This weekend our entire family found ourselves with the worst stomach bug we’ve ever experienced. It was three days of what felt like food poisoning and had us all losing several pounds of water weight. Mack got it first, poor baby, who was in shock to experience throwing up for the first time. It hit me 24 hours later, and Jacob 24 hours after that. We had a day that overlapped where we all felt really lousy and had to do our best to take care of a baby and ourselves with while we could barely pick our heads up.
I do have a mother who lives a few miles away, but I always hate to bug her and ask for anything, she serves until it hurts and she never gets enough sleep, and I really didn’t want to expose her to us, so I opted to only call if we had to run to the ER. Her mother’s intuition is strong, and she had a feeling she couldn’t shake that she just needed to call in the midst of our hardest day just to check in on us. I love that my mom is this perfect example of service, she just finds small ways to help that make big differences whenever she can. She may call just to say hi, send a nice text, stop by for a quick visit to a lonely friend, or purchase one more item at a store to give to someone in need. She’s a special ed teacher in a low income school because she loves and cares so deeply for those in need. We’re talking I see clearance gym clothes in her shopping cart sometimes which she casually replies a student can’t afford them and won’t pass P.E. if they can’t dress down so it’s worth a few bucks. As I think of Christmas and the spirit of it, there’s no one who demonstrates that spirit or loving service more than my mother.
In this particular incident, she was already making some soup. She loves to use leftover Thanksgiving turkey in creative ways, and homemade turkey-noodle soup with her fluffy homemade noodles is something amazing! She stopped to think about who could use some, and decided it was time to call me and just see how I was. Within an hour, there was a pot on my porch with my mom down the driveway telling me to get better while doing her best to avoid catching this highly contagious terrible bug herself. As she left I welled up in tears, what was a 20 minute round-trip drive to my house and a minute of pouring some soup in a transportable pot, was something I just wasn’t physically able to do for myself. The soup was delicious when I could keep it down the next day, and it was just what I needed to start to regain some energy.
I’ve been thinking a lot about service this year and how much these small acts add up.

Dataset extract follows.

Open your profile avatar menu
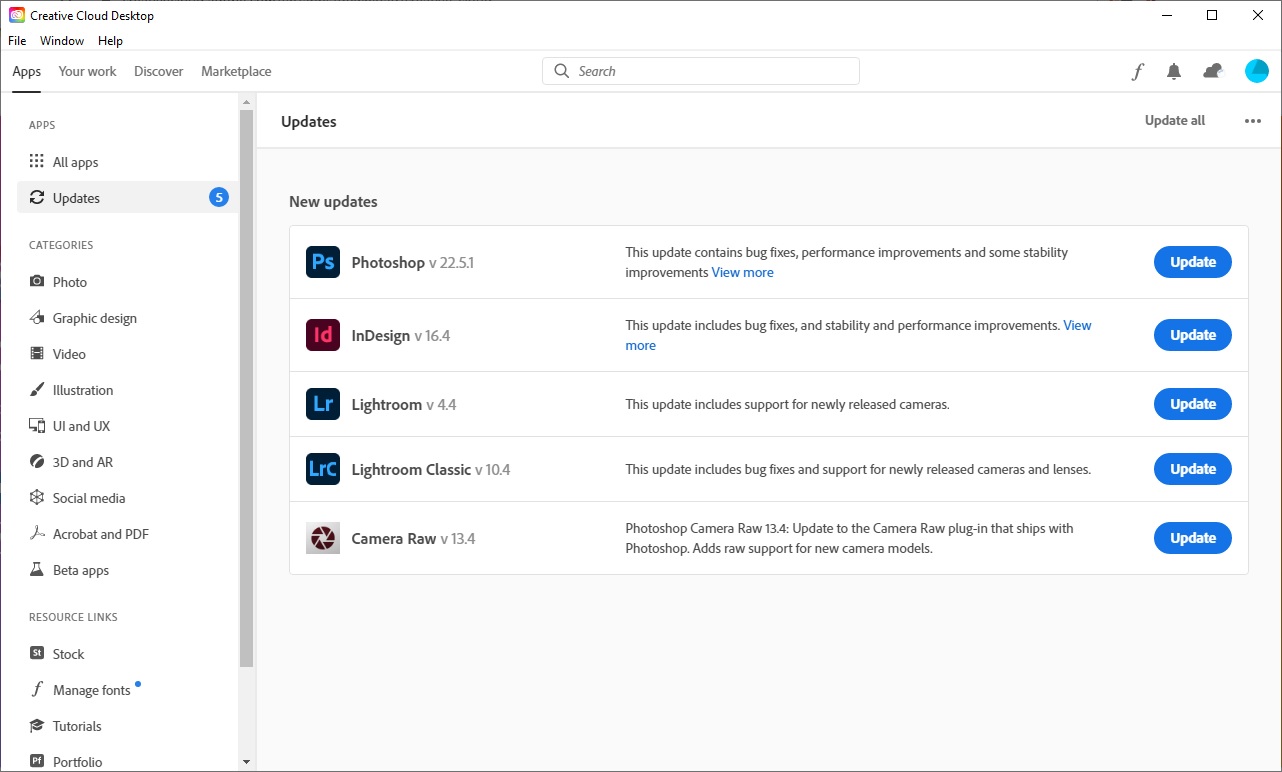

I often think of it as something your office does and dressed in street clothes for an entire day instead of going into the office, but it’s often those little things and small moments that make all the difference.
Now making someone dinner may be a big deal, I often make it into a production (anyone shocked? I still live by “If it’s worth doing it’s worth overdoing”). But my mom reminded me sometimes it’s making just a little extra food to share. My husband reminds me sometimes it’s buying one more slice of pizza when you’re out to lunch in the big city and see a hungry homeless person, and just quickly slipping it in their hands. Sometimes he just orders a pizza from afar for someone in need when we don’t have much time, or he’ll hand a huge coupon and a couple dollars to someone in need. Sometimes it’s sharing snacks I pack for my toddler with other moms at events who forgot or who just need a new distraction on a hard day. And sometimes I just run to my freezer, which if you’ve been a reader a while, you know is always stocked with slow cooker freezer meals for the days I’m in a pinch.

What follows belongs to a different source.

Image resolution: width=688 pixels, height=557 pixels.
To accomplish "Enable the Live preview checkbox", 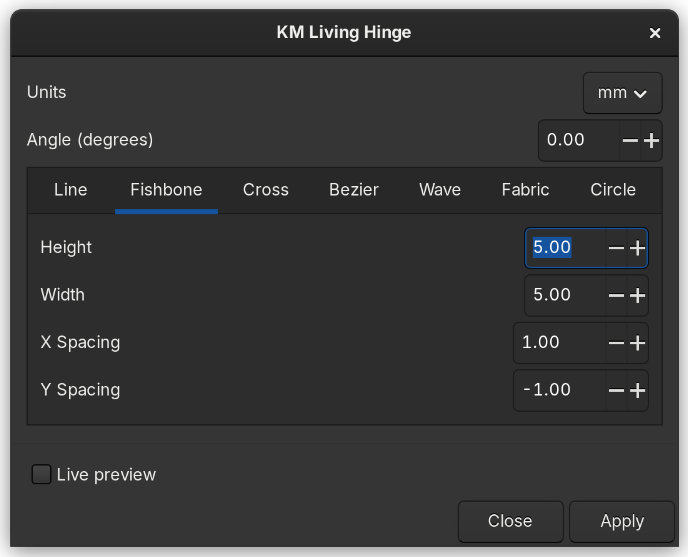I will (x=41, y=475).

When I was a kid I watched two siblings with chronic problems in and out of the hospital. It was a hard time for a family of five soon-to-be six with hectic schedules, lots of hospital stays, lots of worry one sibling may not live, and two very tired parents. And as I’ve grown I’ve realized the people who helped eight-year-old me the most were those moms of my friends who let me hang out after school at their home when my mom was at the hospital, who fed me snacks, who asked about my homework, and who cared enough to give just a little extra to help me feel safe and loved when my parents couldn’t be in two places at once.

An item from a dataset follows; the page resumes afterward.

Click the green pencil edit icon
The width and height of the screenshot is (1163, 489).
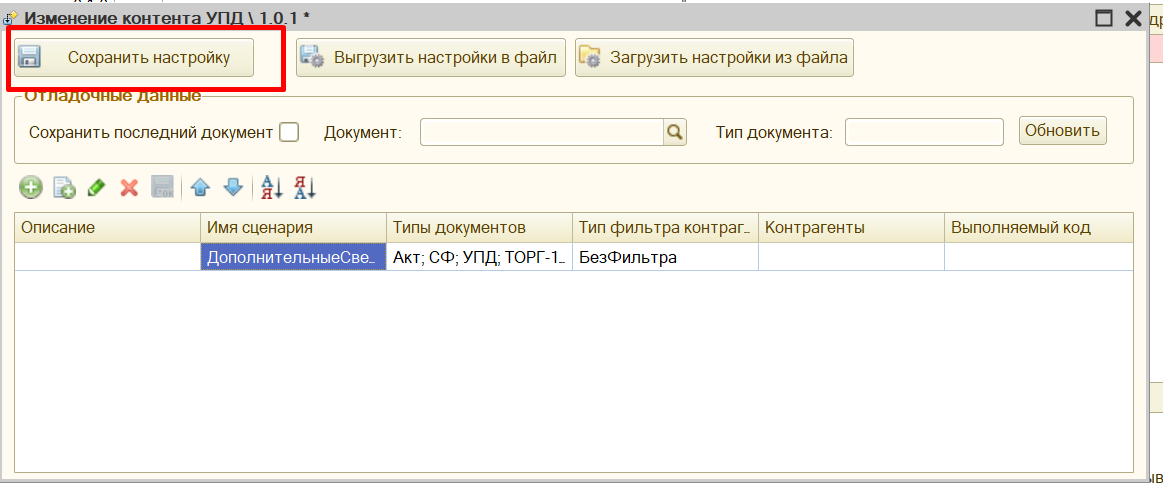[97, 187]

I think everyone can agree the holiday season is a time when we can stop and think about service, and what a beautiful gift that is. From my personal life, I happen to think it’s those very small moments that really add up and make the difference. I wanted to share a campaign Mormon.org is sharing this holiday season that’s called #LighttheWorld which focuses on an advent calendar encouraging one small act of service each day, with a few simple ideas to go with that day’s theme. No matter what your religion is, I think it’s something so many people can love and appreciate, and such a good way to focus on less materialism, and more love this Christmas and holiday season.
I for one am so glad for a reminder to make this season about love, about light, and about focusing on the needs of others. I truly believe it’s those small acts of kindness that make the world a better place, and I’m committing myself and my family to help spread some light!
I partnered with Mormon.org for this post, but my feelings of service and amazing soup-making mother are all my own.